I am sorry if I am too much 'off topic'

quickly graded some native 4K RAW footage and some at higher frame rates. I'm no expert in video editing, but the timeline was smooth. Of course it wasn't real time at first, because for that you'd probably need a RED Rocket-X card, but after some pre-render,
I still doubt if it will be fast enough for me. (because a few 4k clips, is a different story than a 60 minutes HD / 2k movie)
It will definitely be faster than my current Mac Pro. But for an almost 6 year old computer I don't think a geekbench over 11K is that bad. I don't know if the Geekbench says a lot, but I do see i7 3930K configurations (without overclocking) over 20K, while the i7 3770 K gets around 15-17K.
I will ask those guys their opinion as well


By Apple selling a computer with graphics card X, they accidentally made graphics card Y and Z fully compatible

This is a bit worrying, because if you get your Hackintosh to work, it's very possible, that your hardware will not be supported in a new version of OSX (for example in 2 years or so). That's a reason for me to stay as close to buyers guide as possible (so at least more people will have the problem ;) )


I just launched Premiere CC to check and Mercury works both via CUDA and OpenCL. If it didn't, all you'd have to do is simply adding the model number of your card in a text file in the premiere app folder to enable hardware processing (that happens in Windows and real Mac Pros as well).

I know. I had to do this with my current Videocard in my Mac Pro as well. (Only a pity I didn't know this the first 3 years I had the computer.)
Thanks again!
 
I still doubt if it will be fast enough for me. (because a few 4k clips, is a different story than a 60 minutes HD / 2k movie)
It will definitely be faster than my current Mac Pro. But for an almost 6 year old computer I don't think a geekbench over 11K is that bad. I don't know if the Geekbench says a lot, but I do see i7 3930K configurations (without overclocking) over 20K, while the i7 3770 K gets around 15-17K.
I will ask those guys their opinion as well
That Geekbench advantage shows that for tasks that benefit from brute processing power, the more cores, the better (rendering, compressing, etc...). You could build a hackintosh around a 2011 socked intel CPU and stick in an IvyBridge-E or even wait for Haswell-E, but the price difference is a lot bigger than the performance increase that will offer. Besides, 2011 sockets bring some difficulties for the hackintosh due to power management not working (The CPU is always at full speed, even when not under load). You might as well build a XEON hackintosh, but then you'll be spending as much as on a real mac pro/coffee maker.

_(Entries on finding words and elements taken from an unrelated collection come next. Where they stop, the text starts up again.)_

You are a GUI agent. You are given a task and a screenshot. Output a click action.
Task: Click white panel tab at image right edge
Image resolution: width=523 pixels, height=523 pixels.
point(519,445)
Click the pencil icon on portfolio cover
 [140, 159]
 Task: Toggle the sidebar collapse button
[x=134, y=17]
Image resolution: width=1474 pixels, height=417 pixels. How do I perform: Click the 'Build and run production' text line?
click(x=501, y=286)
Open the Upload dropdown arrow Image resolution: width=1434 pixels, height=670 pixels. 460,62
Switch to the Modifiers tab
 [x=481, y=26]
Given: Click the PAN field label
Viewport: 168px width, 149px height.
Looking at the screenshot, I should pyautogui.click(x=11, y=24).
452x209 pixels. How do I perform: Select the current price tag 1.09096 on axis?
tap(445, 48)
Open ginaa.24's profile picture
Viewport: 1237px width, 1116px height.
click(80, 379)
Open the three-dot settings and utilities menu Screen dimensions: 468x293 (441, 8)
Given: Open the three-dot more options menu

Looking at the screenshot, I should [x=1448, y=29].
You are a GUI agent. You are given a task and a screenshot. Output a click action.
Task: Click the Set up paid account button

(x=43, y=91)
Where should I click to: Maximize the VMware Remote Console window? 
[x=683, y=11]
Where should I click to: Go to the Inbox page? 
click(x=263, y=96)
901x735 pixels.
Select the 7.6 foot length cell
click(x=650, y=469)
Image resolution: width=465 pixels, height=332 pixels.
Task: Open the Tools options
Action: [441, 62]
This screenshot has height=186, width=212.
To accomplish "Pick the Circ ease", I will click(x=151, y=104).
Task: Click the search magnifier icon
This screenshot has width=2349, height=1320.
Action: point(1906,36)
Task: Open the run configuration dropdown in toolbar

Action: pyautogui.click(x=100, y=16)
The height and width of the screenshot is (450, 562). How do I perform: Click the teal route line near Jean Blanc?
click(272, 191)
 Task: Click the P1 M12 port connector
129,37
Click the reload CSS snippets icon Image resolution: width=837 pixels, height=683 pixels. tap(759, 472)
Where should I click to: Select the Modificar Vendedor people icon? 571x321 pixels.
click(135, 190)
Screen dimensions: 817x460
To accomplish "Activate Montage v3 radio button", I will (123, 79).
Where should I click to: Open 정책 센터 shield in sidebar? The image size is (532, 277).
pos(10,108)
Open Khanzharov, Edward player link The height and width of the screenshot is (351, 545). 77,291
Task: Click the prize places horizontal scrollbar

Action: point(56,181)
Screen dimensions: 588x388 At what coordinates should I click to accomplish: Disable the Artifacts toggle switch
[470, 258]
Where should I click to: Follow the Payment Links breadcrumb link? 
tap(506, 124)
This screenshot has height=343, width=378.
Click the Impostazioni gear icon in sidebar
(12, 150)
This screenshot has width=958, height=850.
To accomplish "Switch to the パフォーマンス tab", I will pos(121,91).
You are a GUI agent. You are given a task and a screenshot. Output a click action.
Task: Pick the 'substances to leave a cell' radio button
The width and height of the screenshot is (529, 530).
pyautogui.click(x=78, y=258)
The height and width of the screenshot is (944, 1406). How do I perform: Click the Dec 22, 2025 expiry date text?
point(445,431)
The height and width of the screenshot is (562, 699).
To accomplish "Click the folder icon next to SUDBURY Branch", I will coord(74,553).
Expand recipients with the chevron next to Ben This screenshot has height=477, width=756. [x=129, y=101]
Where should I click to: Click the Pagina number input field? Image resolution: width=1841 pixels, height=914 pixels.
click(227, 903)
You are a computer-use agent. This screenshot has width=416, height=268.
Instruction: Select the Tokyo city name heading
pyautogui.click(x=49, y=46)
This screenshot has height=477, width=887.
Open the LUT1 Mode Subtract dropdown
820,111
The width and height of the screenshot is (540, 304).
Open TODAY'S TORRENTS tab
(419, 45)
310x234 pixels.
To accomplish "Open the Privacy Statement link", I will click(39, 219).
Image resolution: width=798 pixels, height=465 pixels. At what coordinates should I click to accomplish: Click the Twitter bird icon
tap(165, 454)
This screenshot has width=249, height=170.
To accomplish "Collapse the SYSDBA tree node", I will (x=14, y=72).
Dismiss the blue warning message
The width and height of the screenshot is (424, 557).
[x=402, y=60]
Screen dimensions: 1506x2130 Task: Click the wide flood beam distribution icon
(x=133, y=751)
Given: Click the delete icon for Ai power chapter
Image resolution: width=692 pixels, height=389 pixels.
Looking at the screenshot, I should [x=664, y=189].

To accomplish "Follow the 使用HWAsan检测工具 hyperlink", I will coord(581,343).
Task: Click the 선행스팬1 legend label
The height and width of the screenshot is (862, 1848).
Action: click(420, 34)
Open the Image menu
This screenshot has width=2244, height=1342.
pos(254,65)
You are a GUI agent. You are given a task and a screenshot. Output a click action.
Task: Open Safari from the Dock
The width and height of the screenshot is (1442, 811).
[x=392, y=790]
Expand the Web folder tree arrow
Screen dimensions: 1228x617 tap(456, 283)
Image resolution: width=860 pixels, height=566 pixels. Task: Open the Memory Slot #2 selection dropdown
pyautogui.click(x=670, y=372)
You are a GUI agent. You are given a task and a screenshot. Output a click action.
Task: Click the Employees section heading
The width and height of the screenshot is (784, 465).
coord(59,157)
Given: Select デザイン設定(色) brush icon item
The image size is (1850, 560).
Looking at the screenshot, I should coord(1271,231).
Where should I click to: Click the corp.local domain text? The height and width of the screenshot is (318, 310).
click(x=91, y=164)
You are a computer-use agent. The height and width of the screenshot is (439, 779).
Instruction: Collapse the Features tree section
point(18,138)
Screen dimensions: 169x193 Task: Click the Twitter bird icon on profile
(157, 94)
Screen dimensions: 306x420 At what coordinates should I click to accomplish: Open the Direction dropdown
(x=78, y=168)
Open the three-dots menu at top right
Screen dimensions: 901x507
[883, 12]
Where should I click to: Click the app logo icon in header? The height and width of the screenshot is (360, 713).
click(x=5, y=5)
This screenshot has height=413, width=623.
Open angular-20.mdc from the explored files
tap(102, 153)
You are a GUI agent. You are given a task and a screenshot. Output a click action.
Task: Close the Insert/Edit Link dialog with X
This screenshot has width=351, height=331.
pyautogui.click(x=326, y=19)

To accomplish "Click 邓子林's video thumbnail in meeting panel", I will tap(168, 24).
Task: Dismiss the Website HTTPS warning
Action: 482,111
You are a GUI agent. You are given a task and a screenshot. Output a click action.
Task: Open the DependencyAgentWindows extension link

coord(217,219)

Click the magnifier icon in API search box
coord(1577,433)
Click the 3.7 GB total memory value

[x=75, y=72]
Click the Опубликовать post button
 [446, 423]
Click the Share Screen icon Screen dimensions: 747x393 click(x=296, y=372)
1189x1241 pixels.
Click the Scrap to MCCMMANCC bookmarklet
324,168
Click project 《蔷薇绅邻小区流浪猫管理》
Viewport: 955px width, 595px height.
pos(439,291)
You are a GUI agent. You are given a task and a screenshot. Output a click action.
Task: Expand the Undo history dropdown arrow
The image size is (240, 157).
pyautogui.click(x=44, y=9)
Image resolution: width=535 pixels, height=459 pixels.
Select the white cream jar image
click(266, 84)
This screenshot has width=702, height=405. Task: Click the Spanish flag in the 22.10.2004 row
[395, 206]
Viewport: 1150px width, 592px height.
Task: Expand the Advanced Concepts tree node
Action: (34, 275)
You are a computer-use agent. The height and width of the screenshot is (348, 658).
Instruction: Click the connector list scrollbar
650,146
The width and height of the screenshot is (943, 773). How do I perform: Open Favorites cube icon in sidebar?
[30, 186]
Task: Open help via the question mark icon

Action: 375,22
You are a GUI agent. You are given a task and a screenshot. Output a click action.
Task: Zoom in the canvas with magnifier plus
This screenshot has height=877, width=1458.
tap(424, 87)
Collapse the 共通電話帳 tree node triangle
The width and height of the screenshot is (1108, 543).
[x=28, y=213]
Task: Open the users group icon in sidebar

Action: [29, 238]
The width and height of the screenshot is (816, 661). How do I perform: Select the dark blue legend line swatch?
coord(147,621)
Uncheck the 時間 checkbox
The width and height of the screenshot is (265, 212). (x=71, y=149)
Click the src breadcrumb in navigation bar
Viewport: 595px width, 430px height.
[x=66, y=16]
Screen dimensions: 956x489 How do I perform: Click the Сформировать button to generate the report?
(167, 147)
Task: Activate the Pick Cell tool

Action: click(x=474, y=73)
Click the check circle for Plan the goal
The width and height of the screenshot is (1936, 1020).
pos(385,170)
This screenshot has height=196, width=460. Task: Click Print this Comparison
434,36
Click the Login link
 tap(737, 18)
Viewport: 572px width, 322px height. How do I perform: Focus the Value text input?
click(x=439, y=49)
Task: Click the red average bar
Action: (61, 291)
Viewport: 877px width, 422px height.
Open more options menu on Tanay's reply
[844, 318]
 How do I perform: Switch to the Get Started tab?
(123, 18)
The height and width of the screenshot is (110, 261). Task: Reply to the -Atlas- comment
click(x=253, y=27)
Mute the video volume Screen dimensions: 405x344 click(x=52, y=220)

This is a bit worrying, because if you get your Hackintosh to work, it's very possible, that your hardware will not be supported in a new version of OSX (for example in 2 years or so). That's a reason for me to stay as close to buyers guide as possible (so at least more people will have the problem ;) )
The trend is to add compatibility. Only in rare cases apple has removed backwards compatibility and it was usually software stuff (Rosetta...). Also, as a professional, updating OSX won't be as frequent as it is with a home computer. In the studio we still have an old eMac that serves its purpose beautifully (not iMac, eMac).
 
Palit PCX NE5X770H1042J JetStream GTX 770 2GB - seems to work OOTB with "GraphicsEnabler=No" and Apple Drivers. I haven't tested the NVIDIA drivers. Also detects it as "NVIDIA GK104 2048 MB" instead of GTX 770.

MacOS X 10.5.8 - Machine-specs below.